Review by Jennie Makowsky

This is a co-authored book, however, it is the Jodi Picoult that we all know and love. Picoult and Boylan write together seamlessly to a point that I didn’t know who was writing what. Picoult’s ability to provoke you with twists, turns and testing your moral compass is back, and Boylan seems to be alike Picoult in every way that matters to a reader. We travel to New Hampshire in current times to our first main character, Olivia McAfee, a survivor, a mother and a beekeeper. Her story unravels, truths come and lies go as she tries to find herself and save her son, Asher. Asher is a high school senior and is caught in a predicament of a murder/mystery with his high school romance with Lily. Lily, our second main character, has her own story and the lies and truths that bind her. Olivia’s and Lily’s stories unravel as we travel, bouncing back between the two, finding similarities and differences within ourselves. As always, Picoult writes about current topics of our crazy world and gives us her refreshing approach to dealing with them. The book showcases motherhood and how far a mother will go to protect her child. All the while, we get an education in beekeeping and the medicinal values and properties of honey.
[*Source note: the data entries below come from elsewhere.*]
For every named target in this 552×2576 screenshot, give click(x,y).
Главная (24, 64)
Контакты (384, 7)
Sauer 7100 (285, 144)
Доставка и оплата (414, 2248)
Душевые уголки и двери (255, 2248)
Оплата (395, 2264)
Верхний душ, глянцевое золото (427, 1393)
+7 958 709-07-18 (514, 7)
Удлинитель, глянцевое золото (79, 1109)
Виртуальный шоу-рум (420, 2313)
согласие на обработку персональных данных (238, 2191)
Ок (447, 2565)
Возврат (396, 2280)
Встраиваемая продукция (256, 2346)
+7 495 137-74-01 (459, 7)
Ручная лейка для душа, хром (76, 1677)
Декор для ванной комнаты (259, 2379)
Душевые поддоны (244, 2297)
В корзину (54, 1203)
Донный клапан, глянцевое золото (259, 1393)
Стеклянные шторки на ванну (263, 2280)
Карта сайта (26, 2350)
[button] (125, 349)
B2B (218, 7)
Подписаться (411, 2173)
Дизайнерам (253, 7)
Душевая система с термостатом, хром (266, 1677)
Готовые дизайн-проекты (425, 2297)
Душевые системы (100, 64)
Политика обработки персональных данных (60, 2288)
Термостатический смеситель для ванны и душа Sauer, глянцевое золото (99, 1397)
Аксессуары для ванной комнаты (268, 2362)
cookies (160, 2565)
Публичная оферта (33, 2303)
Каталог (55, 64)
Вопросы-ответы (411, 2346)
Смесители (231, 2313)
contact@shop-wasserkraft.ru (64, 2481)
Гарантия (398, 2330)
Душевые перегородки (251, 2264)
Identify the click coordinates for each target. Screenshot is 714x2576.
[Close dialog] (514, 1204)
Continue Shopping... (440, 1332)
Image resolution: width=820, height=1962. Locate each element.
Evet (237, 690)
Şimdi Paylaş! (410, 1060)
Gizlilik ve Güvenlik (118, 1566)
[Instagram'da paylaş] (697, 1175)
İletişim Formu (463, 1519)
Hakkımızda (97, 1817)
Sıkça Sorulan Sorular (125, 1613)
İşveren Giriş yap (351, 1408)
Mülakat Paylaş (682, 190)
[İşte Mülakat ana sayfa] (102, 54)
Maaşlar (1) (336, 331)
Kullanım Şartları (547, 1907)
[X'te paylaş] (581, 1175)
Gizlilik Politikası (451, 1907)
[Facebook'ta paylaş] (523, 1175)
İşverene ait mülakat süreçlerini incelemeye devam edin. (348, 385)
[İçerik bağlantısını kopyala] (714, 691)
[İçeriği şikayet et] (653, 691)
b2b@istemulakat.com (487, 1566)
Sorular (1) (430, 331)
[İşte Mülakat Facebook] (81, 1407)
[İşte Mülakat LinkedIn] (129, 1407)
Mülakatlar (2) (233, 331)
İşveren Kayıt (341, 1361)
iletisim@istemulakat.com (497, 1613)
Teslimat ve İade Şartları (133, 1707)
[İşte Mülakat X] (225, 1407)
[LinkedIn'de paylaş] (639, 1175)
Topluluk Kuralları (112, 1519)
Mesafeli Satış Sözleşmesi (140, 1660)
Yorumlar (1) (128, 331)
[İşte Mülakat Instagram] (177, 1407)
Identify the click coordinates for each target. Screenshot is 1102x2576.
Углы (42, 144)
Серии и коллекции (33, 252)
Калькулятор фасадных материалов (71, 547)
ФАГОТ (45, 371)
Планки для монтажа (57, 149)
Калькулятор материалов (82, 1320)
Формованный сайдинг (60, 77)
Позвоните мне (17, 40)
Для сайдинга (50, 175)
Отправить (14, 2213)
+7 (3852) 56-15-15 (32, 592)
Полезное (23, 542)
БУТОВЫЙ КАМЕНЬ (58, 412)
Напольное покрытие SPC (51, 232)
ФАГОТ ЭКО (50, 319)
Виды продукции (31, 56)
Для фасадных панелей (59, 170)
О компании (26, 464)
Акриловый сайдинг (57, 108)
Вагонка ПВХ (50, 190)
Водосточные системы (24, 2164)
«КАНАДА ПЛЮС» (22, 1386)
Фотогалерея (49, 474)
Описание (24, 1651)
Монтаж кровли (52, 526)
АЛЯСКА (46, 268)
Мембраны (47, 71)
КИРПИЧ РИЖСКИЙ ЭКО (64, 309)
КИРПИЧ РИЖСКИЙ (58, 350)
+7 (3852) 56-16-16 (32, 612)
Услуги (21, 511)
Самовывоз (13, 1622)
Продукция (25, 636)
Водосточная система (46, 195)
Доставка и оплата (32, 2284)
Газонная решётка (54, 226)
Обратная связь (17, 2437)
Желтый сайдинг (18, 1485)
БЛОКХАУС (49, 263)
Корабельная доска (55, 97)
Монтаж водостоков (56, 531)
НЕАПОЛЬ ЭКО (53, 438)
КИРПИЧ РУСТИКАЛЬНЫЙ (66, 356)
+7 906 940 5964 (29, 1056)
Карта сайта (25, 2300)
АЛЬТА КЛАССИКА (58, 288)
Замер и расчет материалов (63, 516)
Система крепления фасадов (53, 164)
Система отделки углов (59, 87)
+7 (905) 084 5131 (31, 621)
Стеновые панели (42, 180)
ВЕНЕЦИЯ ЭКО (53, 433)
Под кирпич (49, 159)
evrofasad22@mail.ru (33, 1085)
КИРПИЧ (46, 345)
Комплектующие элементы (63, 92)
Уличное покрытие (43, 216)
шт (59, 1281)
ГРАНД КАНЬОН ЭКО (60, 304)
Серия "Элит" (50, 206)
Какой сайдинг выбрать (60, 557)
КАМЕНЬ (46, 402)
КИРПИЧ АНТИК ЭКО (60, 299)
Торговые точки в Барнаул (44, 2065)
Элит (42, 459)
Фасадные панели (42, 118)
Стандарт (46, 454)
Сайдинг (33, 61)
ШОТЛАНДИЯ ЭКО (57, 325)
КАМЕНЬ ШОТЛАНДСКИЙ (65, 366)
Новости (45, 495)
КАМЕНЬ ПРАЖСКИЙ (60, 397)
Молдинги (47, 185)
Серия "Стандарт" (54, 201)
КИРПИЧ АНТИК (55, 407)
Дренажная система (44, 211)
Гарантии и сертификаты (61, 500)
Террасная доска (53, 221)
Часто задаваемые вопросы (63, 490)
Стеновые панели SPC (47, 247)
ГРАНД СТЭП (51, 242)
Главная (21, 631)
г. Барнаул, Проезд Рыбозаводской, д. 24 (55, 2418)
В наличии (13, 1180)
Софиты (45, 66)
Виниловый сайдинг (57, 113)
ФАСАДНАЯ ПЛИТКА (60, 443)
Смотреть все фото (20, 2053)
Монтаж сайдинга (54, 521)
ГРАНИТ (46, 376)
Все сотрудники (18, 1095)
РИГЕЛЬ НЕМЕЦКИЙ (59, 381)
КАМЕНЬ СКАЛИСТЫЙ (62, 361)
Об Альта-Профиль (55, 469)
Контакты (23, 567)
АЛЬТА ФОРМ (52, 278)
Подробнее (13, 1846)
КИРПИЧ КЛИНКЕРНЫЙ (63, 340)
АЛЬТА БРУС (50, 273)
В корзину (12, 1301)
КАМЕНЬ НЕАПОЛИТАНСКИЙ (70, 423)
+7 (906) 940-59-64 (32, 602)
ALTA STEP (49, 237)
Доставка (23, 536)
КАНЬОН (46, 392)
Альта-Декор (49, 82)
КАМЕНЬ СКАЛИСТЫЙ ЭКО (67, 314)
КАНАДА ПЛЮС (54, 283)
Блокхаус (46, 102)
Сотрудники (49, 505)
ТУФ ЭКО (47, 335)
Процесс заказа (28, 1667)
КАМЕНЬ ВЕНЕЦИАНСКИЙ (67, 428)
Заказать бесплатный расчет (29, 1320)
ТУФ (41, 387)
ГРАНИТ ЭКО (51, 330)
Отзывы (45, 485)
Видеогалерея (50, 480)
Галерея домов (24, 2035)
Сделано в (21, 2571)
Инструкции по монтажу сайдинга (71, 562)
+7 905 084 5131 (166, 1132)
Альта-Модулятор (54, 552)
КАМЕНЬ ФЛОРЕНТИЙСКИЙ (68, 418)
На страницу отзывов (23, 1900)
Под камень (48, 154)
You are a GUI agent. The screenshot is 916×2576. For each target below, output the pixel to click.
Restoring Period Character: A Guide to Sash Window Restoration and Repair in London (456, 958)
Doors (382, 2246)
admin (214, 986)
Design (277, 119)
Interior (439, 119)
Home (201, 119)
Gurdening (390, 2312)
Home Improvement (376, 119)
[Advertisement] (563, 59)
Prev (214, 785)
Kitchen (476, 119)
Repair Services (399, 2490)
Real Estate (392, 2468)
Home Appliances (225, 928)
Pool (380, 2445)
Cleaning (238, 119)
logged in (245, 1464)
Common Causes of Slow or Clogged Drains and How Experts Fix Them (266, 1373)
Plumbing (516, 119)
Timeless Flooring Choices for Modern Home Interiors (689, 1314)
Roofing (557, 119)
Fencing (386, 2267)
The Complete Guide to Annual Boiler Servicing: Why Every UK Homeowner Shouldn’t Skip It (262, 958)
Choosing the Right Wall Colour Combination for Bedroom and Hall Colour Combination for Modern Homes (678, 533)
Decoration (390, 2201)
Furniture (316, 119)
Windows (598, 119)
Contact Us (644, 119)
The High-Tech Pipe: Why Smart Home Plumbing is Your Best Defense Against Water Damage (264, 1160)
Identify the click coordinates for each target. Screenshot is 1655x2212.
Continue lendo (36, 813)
The sweet part of the book isn’t found in a comb!

This book is more than abuse, violence, motherhood and romance. It truly brought out so many emotions and feelings about these characters. Picoult and Boylan do what fantastic authors do and place you in the characters’ shoes, evoke emotion and help you see sides that you didn’t expect and think about the book and the characters days after you have finished reading it. This book has every aspect you need and want when you sit down to read. As the pages turned, I found myself cheering for triumphs, crying for the pain and wanting to befriend both Lily and Olivia. I couldn’t put it down, and I continue to recommend this to my friends and family. I admit when I saw that this was co-authored I thought I would be disappointed as Picoult is a favorite of mine. Instead of being disappointed, I now have several books of Boylan’s ready to read. I very much have that book hangover feeling that I am still reeling from.